The trend is to convert hotels to timeshare operations. There have been timeshare condos in snow country for a generation but converting pre-existing hotels to timeshare status is something new. Potentially every historic inn, hotel and condo in Aspen could be sold to multiple owners at a profit beyond the wildest dreams of avarice. The Sardy House is the first former mansion to enter this new phase and is being offered at $750,000 for each two-week annual share. When all 25 shares are sold, Sardy House will gross (that seems to be the right word) $18,750.000, an amount that would have bought the entire town several times over fifty years ago.

Mary Hayes, the Times society columnist, confirms the trend, saying that a number of hotels in town including Little Nell and the St. Regis are being converted partially or wholly to timeshares. Mansions are next, obviously, and then, as Marolt prophesies, the solidly built outhouse in Wagner Park may well be converted to bring in $12 million as a potential timeshare dorm with central location and easy access to the slopes.

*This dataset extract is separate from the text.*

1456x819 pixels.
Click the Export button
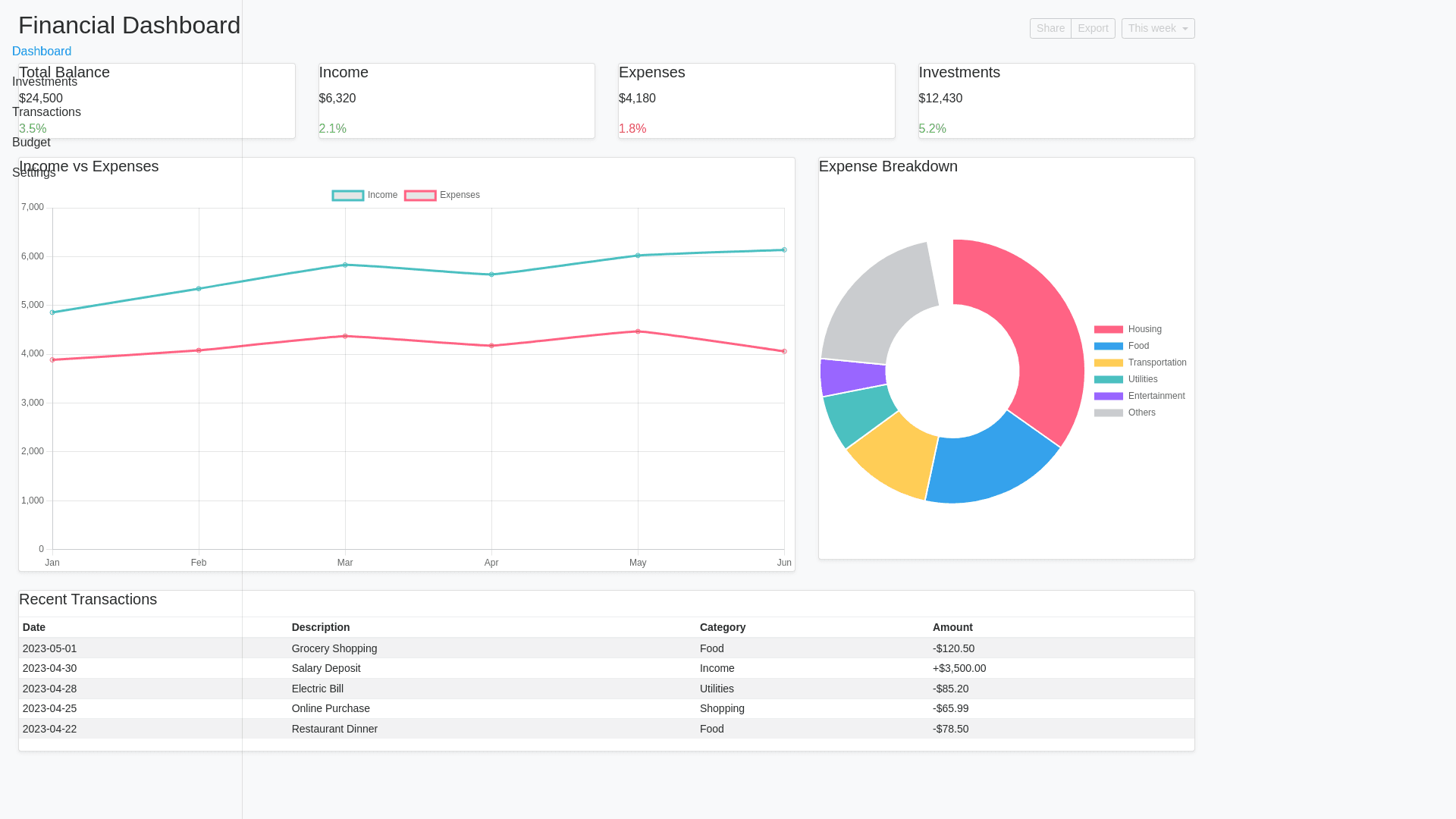click(1093, 29)
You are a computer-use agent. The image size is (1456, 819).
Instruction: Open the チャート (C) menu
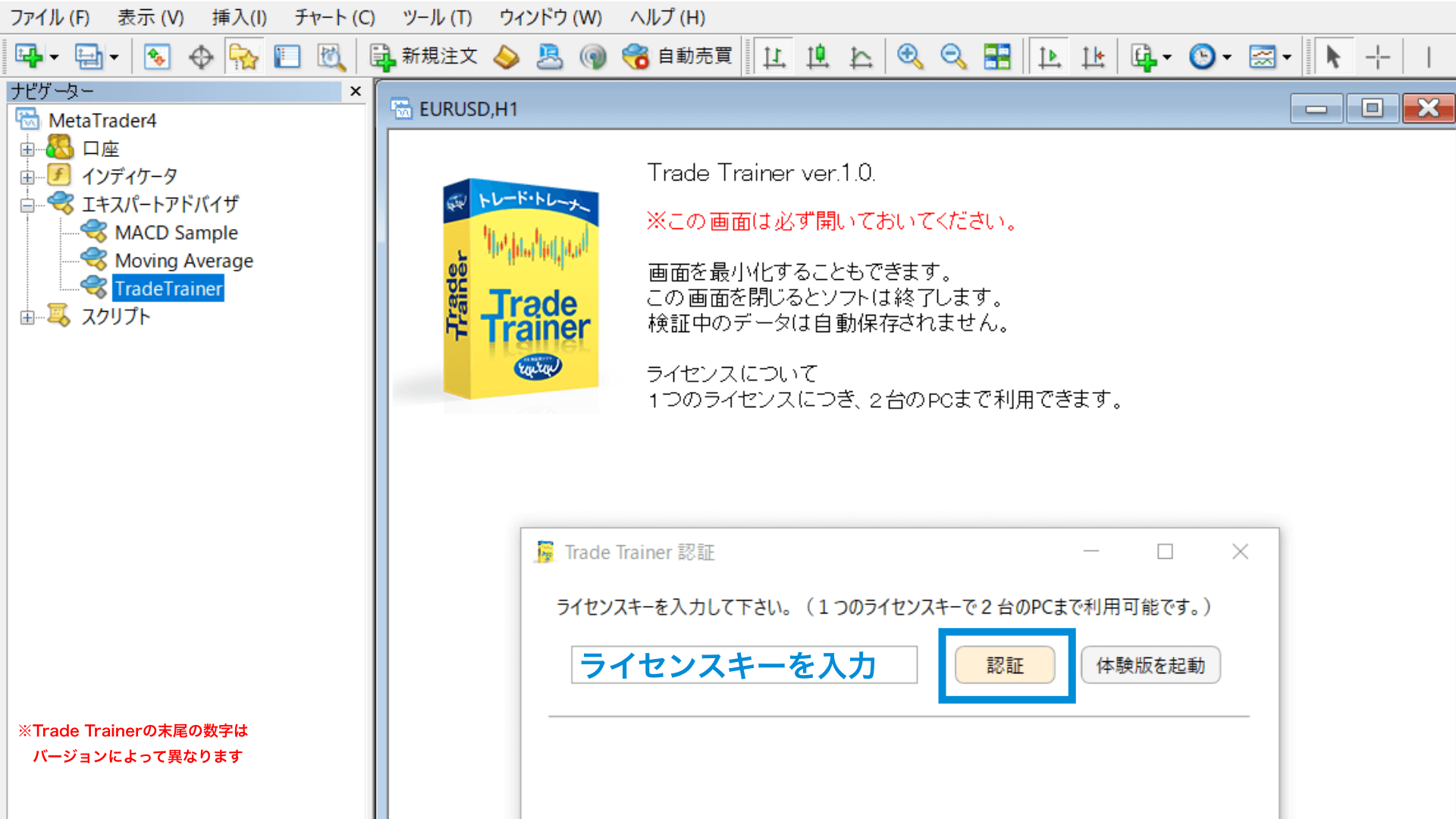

In the meantime, millionaires coming to Aspen looking for a house of their own are being directed "downvalley" in Pitkin County where there is real estate that they can afford. There, the millionaires will soon predictably be pricing out the Aspen employees who have over the last two decades been holing up downvalley at prices approaching normal. Maids and janitors will be forced to move to towns so far away that a downvalley commuter airline will have to be set up to bring them in every day. Luckily Aspen has the facilities for decent reception of those who fly in to make beds. They will be landing at spacious Sardy Airport.